Unique volcanic process found on Moon
A giant mound near the Moon's south pole appears to be a volcanic structure unlike any other found on the lunar surface, according to a new study that used data from the Moon Mineralogy Mapper, which flew aboard India's Chandrayaan-1 spacecraft in 2008.
Washington: A giant mound near the Moon's south pole appears to be a volcanic structure unlike any other found on the lunar surface, according to a new study that used data from the Moon Mineralogy Mapper, which flew aboard India's Chandrayaan-1 spacecraft in 2008.
The formation, known as Mafic Mound, stands about 800 meters tall and 75 kilometres across, smack in the middle of a giant impact crater known as the South Pole-Aitken Basin.
The study suggests that the mound is the result of a unique kind of volcanic activity set in motion by the colossal impact that formed the basin.

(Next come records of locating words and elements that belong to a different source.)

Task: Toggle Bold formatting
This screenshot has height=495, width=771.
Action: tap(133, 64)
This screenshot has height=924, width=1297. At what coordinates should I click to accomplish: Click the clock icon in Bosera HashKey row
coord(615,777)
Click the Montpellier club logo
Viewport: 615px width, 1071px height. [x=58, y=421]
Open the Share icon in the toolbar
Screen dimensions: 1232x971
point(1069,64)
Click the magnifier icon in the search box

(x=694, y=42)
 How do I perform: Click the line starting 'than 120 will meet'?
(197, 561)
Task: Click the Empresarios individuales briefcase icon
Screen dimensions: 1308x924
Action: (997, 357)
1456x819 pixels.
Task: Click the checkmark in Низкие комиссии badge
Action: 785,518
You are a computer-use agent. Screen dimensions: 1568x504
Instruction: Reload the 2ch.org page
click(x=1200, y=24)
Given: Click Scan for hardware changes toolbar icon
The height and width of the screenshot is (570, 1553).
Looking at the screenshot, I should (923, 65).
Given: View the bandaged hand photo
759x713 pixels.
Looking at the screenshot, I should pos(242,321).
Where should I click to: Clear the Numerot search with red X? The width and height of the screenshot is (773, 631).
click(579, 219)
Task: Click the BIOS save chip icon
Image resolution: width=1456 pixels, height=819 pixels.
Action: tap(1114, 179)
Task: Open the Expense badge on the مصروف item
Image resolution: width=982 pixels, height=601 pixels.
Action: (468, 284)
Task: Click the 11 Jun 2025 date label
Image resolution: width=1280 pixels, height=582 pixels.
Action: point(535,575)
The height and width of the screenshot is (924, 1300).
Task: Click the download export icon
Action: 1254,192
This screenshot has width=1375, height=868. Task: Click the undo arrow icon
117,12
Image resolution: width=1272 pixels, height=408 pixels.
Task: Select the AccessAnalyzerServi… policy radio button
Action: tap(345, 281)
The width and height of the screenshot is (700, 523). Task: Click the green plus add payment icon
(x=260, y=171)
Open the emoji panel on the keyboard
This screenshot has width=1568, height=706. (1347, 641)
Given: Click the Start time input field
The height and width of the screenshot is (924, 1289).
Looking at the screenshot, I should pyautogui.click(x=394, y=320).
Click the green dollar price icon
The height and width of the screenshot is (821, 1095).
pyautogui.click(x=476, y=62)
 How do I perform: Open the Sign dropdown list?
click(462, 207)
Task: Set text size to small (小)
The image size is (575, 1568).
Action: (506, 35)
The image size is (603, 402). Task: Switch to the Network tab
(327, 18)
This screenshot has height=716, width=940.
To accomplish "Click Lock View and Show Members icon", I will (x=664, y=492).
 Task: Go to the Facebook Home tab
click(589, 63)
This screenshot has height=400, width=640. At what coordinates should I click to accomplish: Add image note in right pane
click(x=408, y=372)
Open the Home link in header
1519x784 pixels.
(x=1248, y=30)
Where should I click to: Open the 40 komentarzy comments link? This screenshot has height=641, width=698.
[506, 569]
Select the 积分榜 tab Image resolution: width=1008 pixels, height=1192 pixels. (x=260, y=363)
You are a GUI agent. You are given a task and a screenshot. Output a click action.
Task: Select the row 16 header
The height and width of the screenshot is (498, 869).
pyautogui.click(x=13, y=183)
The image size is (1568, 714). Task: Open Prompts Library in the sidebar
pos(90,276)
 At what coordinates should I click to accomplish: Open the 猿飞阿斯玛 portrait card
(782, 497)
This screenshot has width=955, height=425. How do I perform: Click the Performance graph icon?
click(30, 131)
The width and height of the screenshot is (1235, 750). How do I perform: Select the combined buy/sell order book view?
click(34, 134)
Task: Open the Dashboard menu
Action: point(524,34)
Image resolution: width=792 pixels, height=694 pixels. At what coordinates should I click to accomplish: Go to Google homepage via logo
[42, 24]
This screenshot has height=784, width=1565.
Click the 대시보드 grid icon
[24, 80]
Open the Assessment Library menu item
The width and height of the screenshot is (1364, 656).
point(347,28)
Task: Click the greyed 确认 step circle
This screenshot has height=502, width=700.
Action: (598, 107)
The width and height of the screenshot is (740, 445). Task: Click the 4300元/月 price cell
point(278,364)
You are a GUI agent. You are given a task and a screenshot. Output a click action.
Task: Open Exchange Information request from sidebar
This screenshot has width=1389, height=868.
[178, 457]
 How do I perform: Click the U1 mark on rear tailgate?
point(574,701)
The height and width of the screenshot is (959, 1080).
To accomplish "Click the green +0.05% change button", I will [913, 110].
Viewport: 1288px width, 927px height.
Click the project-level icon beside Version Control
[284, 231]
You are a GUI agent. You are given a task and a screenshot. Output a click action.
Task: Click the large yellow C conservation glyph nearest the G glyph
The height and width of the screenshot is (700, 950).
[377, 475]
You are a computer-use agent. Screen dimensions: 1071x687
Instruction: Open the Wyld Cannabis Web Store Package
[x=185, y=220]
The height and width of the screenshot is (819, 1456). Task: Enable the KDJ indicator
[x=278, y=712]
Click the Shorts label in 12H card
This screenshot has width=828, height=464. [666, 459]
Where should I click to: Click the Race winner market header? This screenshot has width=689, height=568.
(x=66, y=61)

"If the scenarios that we lay out for its formation are correct, it could represent a totally new volcanic process that's never been seen before," said Daniel Moriarty, a PhD student in Brown University's Department of Earth, Environmental and Planetary Sciences and study's lead author.
Mafic Mound (mafic is a term for rocks rich in minerals such as pyroxene and olivine) was first discovered in the 1990s by Carle Pieters, a planetary geologist at Brown and Moriarty's adviser.
What makes it curious, other than its substantial size, is the fact that it has a different mineralogical composition than the surrounding rock. The mound is rich in high-calcium pyroxene, whereas the surrounding rock is low-calcium.
Moriarty and Pieters looked at a rich suite of data from multiple lunar exploration missions. They used detailed mineralogical data from the Moon Mineralogy Mapper, which flew aboard India's Chandrayaan-1 spacecraft.
NASA's Lunar Orbiter Laser Altimeter provided precise topographic data, and data from the GRAIL mission characterised gravitational anomalies in the region.
Those combined datasets suggested that Mafic Mound was created by one of two unique volcanic processes set in motion by the giant South Pole-Aitken impact.
An impact of that size would have created a cauldron of melted rock as much as 50 kilometres deep, some researchers believe.
As that sheet of impact melt cooled and crystallised, it would have shrunk. As it did, still-molten material in the middle of the melt sheet may have been squeezed out the top like toothpaste from a tube. Eventually, that erupted material may have formed the mound.
Such a process could explain the mound's strange mineralogy. Models of how the South Pole-Aitken melt sheet may have crystallised suggest that the erupting material should be rich in high-calcium pyroxene, which is consistent with the observed mineralogy of the mound.
Another scenario that fits the data involves possible melting of the Moon's mantle shortly after the South Pole-Aitken impact. The impact would have blasted tonnes of rock out of the basin, creating a low-gravity region.
The research appears in the journal Geophysical Research Letters.